The official document published by Beijing No.1 Intermediate People’s Court acknowledged that Zhongzhi is not capable to pay off their obligations, given the latest situation and the financial data presented by the company.

Zhongzhi is a major trust company that operates outside the banking regulator framework and seen as a considerable player
as a shadow bank. A major investment trust under the group’s umbrella recently missed payments on a series of investment products, triggering protests from investors.

“protests” meaning folks in the street shouting “give us back our money”…

[…]
The total liabilities stood at 9.585 billion yuan ($1.35 billion), while its asset was 9.385 billion yuan as of the end of October, leaving a shortfall of about 200 million yuan.

As only 1.8 million yuan of cash was available at that point, Zhongzhi admitted to the examination process by the court that it was “severely lacking liquidity.” Most of the receivables — which totaled 2.9 billion yuan — were “difficult to collect” as well.

The rest of its assets was in equity investments, office accommodations, investments in real estate, and intangible assets such as software.
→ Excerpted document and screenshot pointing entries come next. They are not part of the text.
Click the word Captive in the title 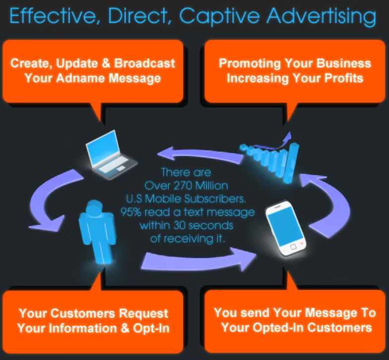pyautogui.click(x=220, y=17)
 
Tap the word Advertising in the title pyautogui.click(x=322, y=16)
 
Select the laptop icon pyautogui.click(x=111, y=154)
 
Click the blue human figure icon pyautogui.click(x=98, y=232)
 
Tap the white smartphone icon pyautogui.click(x=286, y=228)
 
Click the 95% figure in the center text pyautogui.click(x=131, y=212)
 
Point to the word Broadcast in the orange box pyautogui.click(x=145, y=63)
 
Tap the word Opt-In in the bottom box pyautogui.click(x=151, y=328)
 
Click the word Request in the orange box pyautogui.click(x=144, y=313)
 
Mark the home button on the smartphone pyautogui.click(x=293, y=247)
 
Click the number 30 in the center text pyautogui.click(x=178, y=226)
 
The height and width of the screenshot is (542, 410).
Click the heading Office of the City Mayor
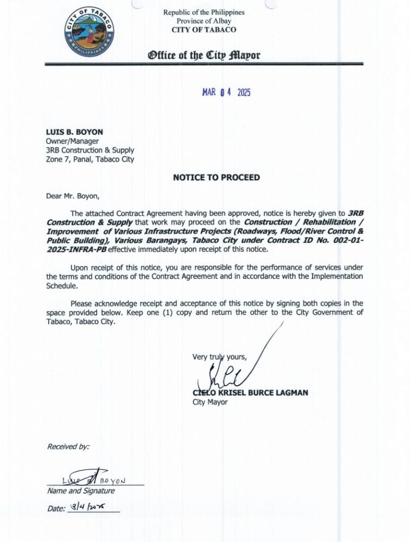204,56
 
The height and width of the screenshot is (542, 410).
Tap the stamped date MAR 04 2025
226,92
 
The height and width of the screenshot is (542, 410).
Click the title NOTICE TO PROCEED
216,177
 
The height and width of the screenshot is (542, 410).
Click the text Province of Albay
204,21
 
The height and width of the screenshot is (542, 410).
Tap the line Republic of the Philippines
204,12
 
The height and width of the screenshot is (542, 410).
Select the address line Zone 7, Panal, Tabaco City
90,159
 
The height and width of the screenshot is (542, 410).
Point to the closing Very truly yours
219,357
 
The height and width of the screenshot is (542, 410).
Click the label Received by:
68,447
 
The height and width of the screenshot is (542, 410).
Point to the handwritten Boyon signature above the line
92,478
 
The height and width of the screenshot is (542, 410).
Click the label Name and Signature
81,491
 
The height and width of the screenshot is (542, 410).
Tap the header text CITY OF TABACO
204,30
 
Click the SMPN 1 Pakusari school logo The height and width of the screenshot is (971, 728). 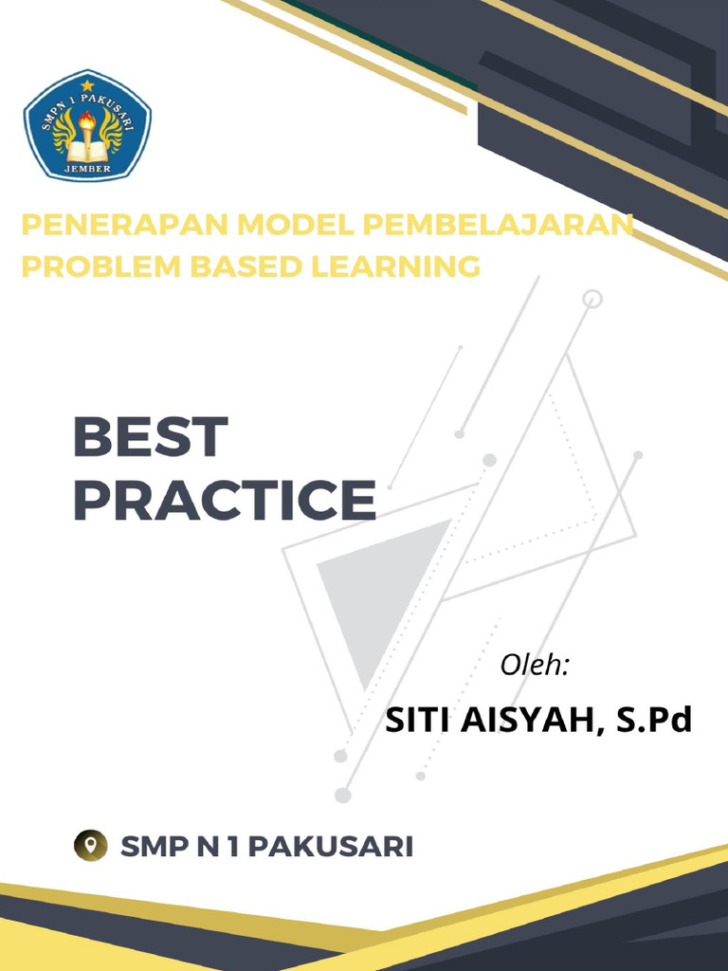pos(87,126)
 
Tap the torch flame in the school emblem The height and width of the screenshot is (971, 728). pos(87,120)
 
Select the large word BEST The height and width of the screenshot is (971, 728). pos(151,438)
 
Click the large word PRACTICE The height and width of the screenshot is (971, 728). pos(224,501)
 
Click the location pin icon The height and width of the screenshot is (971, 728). pos(91,846)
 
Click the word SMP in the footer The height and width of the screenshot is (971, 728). pos(154,846)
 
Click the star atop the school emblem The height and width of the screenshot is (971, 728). pos(87,85)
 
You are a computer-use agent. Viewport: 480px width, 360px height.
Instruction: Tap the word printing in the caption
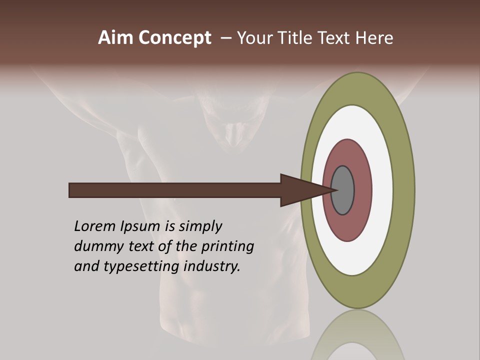228,246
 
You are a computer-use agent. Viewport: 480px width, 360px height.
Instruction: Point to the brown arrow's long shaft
175,190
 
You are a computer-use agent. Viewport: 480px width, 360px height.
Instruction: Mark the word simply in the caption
200,226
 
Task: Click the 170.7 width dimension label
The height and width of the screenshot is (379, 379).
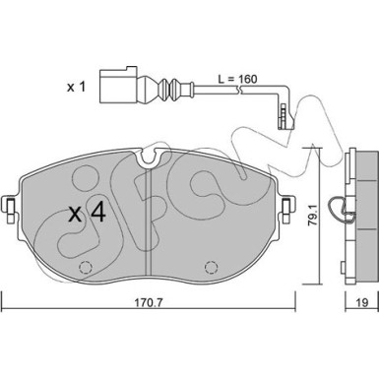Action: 149,302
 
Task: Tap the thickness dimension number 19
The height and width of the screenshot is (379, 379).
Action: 362,302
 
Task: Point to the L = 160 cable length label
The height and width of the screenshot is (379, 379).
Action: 237,79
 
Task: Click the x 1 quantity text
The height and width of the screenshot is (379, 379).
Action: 76,88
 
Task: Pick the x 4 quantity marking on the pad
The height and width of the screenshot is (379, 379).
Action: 88,213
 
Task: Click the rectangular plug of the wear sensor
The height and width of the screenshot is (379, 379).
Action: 118,85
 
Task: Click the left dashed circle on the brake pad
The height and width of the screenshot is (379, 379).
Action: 86,268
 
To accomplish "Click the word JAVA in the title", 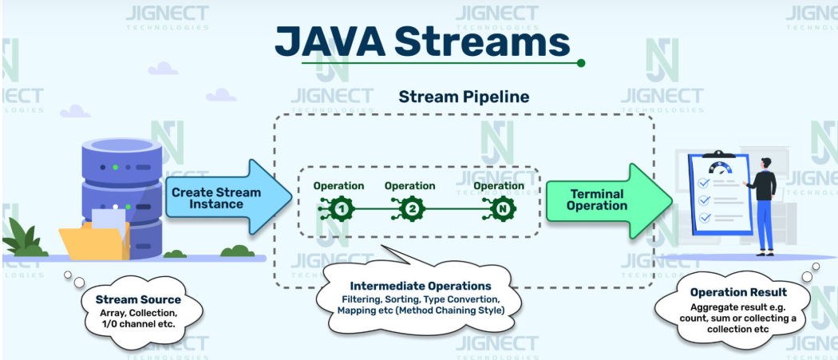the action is coord(328,39).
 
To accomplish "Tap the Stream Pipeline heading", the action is coord(463,97).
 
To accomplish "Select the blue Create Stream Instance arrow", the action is coord(219,197).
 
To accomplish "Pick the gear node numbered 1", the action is coord(342,210).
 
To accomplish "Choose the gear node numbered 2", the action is coord(412,210).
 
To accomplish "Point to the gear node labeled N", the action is coord(502,210).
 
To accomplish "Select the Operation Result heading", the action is coord(738,292).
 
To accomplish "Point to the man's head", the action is coord(765,163).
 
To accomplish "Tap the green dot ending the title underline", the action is coord(581,62).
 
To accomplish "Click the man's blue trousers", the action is coord(764,222).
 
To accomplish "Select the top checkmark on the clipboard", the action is coord(704,183).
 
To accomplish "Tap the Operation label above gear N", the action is coord(499,186).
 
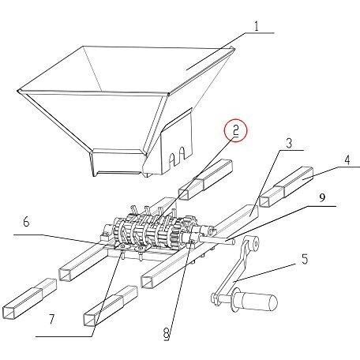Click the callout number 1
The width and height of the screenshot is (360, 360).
click(257, 26)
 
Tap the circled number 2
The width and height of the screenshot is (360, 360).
click(235, 131)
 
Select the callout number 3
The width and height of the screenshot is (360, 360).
click(289, 143)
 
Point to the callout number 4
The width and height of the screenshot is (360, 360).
click(347, 160)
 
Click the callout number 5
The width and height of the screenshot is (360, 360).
click(304, 259)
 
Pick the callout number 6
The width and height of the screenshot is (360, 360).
click(26, 222)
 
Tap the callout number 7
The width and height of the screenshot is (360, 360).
click(52, 320)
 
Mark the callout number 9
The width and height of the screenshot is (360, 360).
click(323, 197)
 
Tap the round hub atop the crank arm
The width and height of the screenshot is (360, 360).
click(253, 243)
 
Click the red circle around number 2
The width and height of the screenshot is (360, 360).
click(236, 131)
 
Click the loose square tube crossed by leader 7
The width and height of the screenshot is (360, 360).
click(111, 306)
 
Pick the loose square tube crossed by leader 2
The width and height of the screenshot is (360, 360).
click(205, 179)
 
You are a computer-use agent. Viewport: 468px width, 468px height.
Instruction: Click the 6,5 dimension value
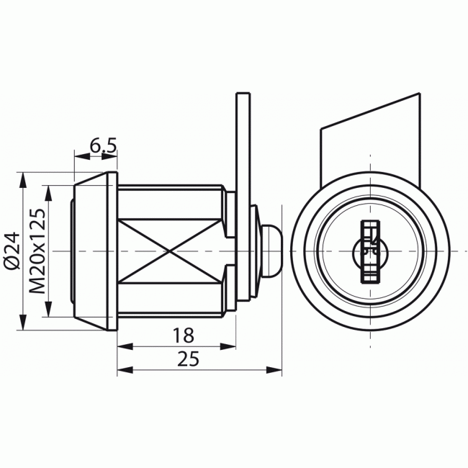click(103, 146)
The court deemed Zhongzhi to be insolvent and was “already impossible to clear off debts that are reaching maturity,” including separate cases being brought up by creditors in other courts and arbitration centers.
[…]
The company’s letter to investors was leaked on the Weibo social platform in the end of November, where it said it only had about 200 billion yuan in assets, while liabilities were around 420 billion to 460 billion yuan. The company apologized for the string of de factor defaults in investment products that were related to them.

So they have about 1/2 of their book value as actual assets… that’s gonna hurt.

Following the leaked letter, Beijing Public Security Bureau’s Chaoyang branch announced that they have taken “mandatory measures” against Zhongzhi via its official WeChat account, without providing details.

The connection is unclear, but two executives linked to Zhongzhi were soon found to have disappeared, according to disclosures by listed companies associated to the group. They are Ma Changshui, chairman of Xinjiang Tianshan Animal Husbandry Bio-Engineering, and Ma Hongying, chairwoman of Dalian My Gym Education Technology. Both Ma’s are major players within the Zhongzhi group, according to annual reports by respective listed companies.

Take the money and run? Get out from under the building before the Ponzi collapses on you?

Zhongzhi is a privately-owned company, also involved in mining, construction materials, chemical products and machinery. It held a 32.99% stake in Zhongrong International Trust, a leading Chinese asset manager, as of the end of 2022.

So fingers in lots of pies, all of which may now be up for liquidation…

The group was founded by Xie Zhikun, who died in December 2021 from a heart attack.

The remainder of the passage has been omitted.